[Python-Dev] request for minor enhancement / linear algebra
Fri, 14 Jul 2000 11:17:17 -0400 (EDT)
> > Greg Wilson wrote:
> > I would like 'min' and 'max' to be in-fix binary operators, with '__min__'
> > and '__max__' as the associated overloadable method names, and 'min=' and
> > 'max=' as the in-place forms.
> On Fri, 14 Jul 2000, Guido van Rossum wrote:
> 1. in-fix min and max: you want to write "x min y" instead min(x, y).
> Why? It's not a notation I'm familiar with. Plus it's incompatible,
> since min would have to be a reserved word and it would break all
> existing code using min().
I got there by working backwards to make things consistent. I want
overloadable '__min__' and 'min=', and everything else that has these
forms is binary infix (I think).
> 2. __min__ and __max__ to override the semantics. Sure, this can be
> added regardless of (1). But do you want to override min(a, b) or
> min(sequence)? Note that min() and max() are variadic functions --
> you can write min(a,b,c,d,e) which is the same as min([a,b,c,d,e]).
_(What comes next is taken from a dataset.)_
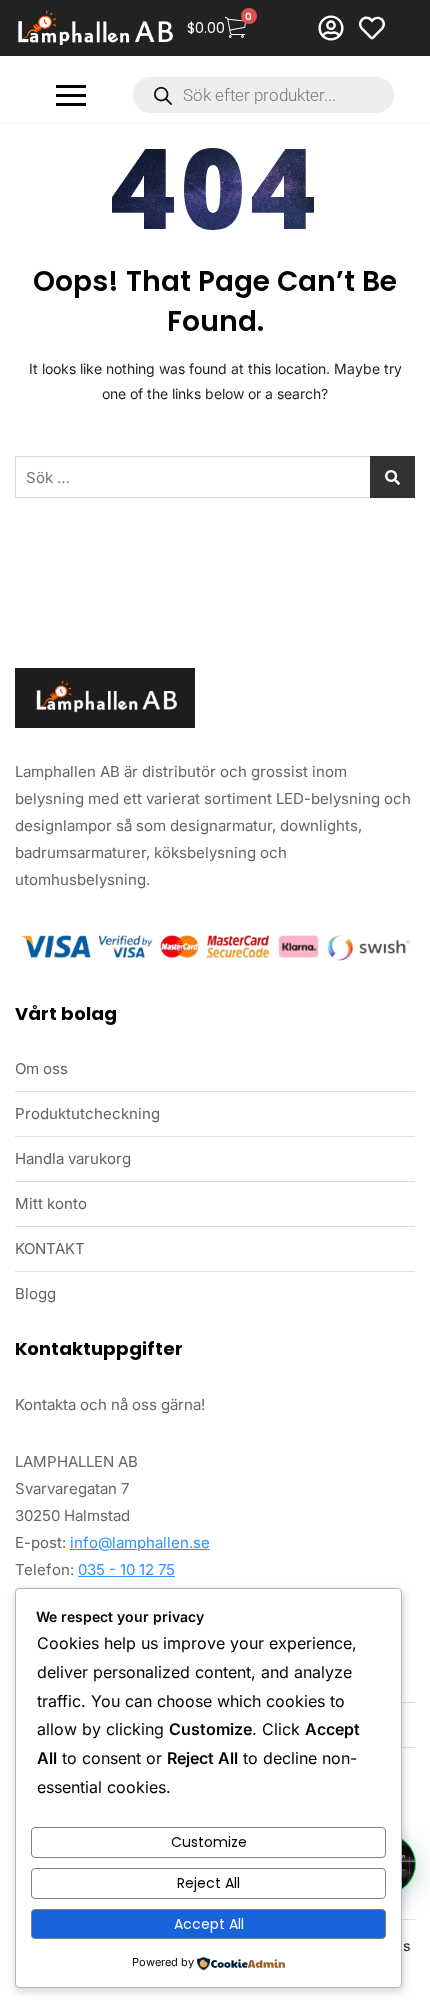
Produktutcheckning (87, 1113)
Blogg (35, 1293)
'+', '*', and the bitwise operators are equally variadic --- is confusion
avoided by using punctuation for the infix binary form, and a named
function for the general form?
If the answer is 'yes', then my crystal ball predicts the following
Greg: So let's adopt the notation '<?' and '>?' for 'min' and
'max', as used in C* and other parallel languages. We can
then use '<?=' and '>?=' for the infix forms, and reserve
'min()' and 'max()' as built-ins for the variadic forms.
After all, it's just an historical accident that 'min' and
'max' aren't treated with the same respect as '+' and 'or'.
Someone: Uck! I've never seen that before! It looks like line noise!
It's not worth complexifying the core language with new
operators for this special case.
Greg: ...which is exactly the response I've twice typed in, and
deleted, on the "linear algebra operators" thread. If 'min'
and 'max' (which are used for strings as well as numbers)
aren't worth new operators, I don't think matrices are either
(and I probably do more matrix algebra than most people on
> 3. min= and max=? Ah, I see, like += and -=. Since I don't see much
> hope for (1) this is irrelevant. (But it's a good proposal for a
> generic syntax for other operators that are spelled with a reserved
p.s. if min(a,b,c,d,e) is the same as min([a,b,c,d,e]), then what is the
meaning of min([a,b,c,d,e], [g,h,i,j,k])?